TASK STATEMENT:
From the line containing "Screen dimensions: 1268x866" to the end of the listing, write out every line exactly; leave out everything else.

DATA TO USE:
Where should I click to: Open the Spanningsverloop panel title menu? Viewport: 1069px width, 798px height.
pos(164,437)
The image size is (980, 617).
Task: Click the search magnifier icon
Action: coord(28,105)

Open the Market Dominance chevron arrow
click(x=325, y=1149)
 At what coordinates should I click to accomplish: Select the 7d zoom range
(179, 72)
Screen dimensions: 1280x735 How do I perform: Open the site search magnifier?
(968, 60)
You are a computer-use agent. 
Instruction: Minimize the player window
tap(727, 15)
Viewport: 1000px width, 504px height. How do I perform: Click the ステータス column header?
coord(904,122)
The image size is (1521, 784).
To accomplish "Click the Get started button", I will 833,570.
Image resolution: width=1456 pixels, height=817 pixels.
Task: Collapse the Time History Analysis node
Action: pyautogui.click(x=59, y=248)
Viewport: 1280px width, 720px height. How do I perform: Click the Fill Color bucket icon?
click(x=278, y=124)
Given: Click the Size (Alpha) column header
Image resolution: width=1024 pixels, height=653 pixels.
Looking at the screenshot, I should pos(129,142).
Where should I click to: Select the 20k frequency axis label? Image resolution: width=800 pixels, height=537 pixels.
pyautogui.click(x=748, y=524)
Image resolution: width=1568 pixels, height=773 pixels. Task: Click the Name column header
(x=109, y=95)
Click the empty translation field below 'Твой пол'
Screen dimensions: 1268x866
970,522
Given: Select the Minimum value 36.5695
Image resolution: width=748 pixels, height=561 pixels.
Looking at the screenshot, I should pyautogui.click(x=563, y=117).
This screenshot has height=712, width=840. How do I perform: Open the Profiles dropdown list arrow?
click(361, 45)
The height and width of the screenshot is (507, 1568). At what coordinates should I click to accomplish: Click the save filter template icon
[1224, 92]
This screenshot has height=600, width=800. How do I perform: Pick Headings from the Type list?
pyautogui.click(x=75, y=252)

RESULT FOR THIS TASK:
Screen dimensions: 1268x866
970,522
Given: Select the Minimum value 36.5695
Image resolution: width=748 pixels, height=561 pixels.
Looking at the screenshot, I should pyautogui.click(x=563, y=117).
This screenshot has height=712, width=840. How do I perform: Open the Profiles dropdown list arrow?
click(361, 45)
The height and width of the screenshot is (507, 1568). At what coordinates should I click to accomplish: Click the save filter template icon
[1224, 92]
This screenshot has height=600, width=800. How do I perform: Pick Headings from the Type list?
pyautogui.click(x=75, y=252)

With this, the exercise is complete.